BELARUS NEWS AND ANALYSIS

DATE:

23/03/2008

Belarus marks 65th anniversary of Khatyn tragedy

MINSK, March 23 (Itar-Tass) - Belarus marks on Sunday one of the most mournful dates - the 65th anniversary of the tragedy in world-known Khatyn. This small village, situated 54 kilometres from the Belarussian capital Minsk, was fully burnt down by Nazis together with all its residents (149 people, including 75 children).

A requiem-rally was held on Sunday at the Memorial Complex, opened in the place of the former village. Speaking at the rally, head of the Belarussian president's office Gennady Nevyglas said: "Some young politicians in former Soviet republics and other countries are inclined to forget the horrors of the Second World War and even try to whitewash and even honour those who had destroyed civilians in Poland, Belarus, Ukraine and Russia, trampling underfoot the memory of millions of innocent victims. Such sacrilegious attitude must be cut short in the present-day world."
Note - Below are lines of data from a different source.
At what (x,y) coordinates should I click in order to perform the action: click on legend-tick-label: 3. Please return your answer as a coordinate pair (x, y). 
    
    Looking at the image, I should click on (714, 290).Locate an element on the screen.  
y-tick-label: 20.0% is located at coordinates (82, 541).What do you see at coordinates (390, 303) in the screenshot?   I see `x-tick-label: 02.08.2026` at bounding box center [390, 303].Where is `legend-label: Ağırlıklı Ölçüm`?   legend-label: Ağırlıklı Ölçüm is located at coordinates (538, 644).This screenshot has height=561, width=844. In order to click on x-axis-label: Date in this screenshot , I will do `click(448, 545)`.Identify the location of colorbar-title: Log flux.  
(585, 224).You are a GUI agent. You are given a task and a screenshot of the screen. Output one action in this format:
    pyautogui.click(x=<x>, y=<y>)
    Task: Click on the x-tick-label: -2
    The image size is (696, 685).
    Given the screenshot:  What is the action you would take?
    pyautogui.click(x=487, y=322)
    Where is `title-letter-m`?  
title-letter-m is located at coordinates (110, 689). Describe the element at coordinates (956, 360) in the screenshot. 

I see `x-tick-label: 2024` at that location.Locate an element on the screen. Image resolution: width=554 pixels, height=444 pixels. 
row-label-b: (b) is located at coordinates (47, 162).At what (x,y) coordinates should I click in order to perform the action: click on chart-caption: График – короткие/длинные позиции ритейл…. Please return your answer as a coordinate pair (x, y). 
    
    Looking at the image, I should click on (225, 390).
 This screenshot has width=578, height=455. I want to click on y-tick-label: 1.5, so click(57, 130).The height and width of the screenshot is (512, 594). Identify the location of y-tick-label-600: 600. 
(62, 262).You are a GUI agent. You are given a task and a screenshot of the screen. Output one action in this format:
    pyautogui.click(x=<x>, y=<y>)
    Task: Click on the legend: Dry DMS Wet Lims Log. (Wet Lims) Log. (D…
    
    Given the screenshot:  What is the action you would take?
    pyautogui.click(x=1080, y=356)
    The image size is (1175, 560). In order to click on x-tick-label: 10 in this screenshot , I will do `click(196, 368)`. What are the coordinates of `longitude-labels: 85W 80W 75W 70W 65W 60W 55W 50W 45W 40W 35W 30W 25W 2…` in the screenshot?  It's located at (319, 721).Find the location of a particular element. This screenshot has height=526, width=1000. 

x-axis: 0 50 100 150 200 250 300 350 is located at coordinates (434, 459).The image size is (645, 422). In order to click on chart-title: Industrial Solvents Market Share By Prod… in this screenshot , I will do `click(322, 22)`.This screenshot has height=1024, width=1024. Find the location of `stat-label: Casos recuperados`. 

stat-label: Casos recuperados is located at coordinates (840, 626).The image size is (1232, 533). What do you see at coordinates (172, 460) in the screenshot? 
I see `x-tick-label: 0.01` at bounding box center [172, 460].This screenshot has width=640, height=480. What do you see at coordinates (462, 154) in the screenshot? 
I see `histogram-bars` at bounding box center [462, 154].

He noted "Khatyn has become a bleeding wound, preventing our people from forgetting the historic memory". Nevyglas emphasised that the grand Khatyn Memorial is a symbol of people's memory and pain about the tragedy, a symbol of immortality, and millions of people from all over the world come to this memorial to pay homage.

"The toll of Khatyn bells also mourn massacred innocent residents in other Belarussian villages, deplore much-suffering residents of the besieged Leningrad, many hundred thousands of innocent victims, murdered in Auschwitz, Buchenwald, Majdanek and other Nazi concentration camps," Nevyglas stressed.

The rally was attended by war veterans, young people and delegations from war-ravaged cities and villages as well as from foreign states, including representatives from memorials in Lidice (Czech Republic) and the Piskaryovskoye Cemetery (Russia).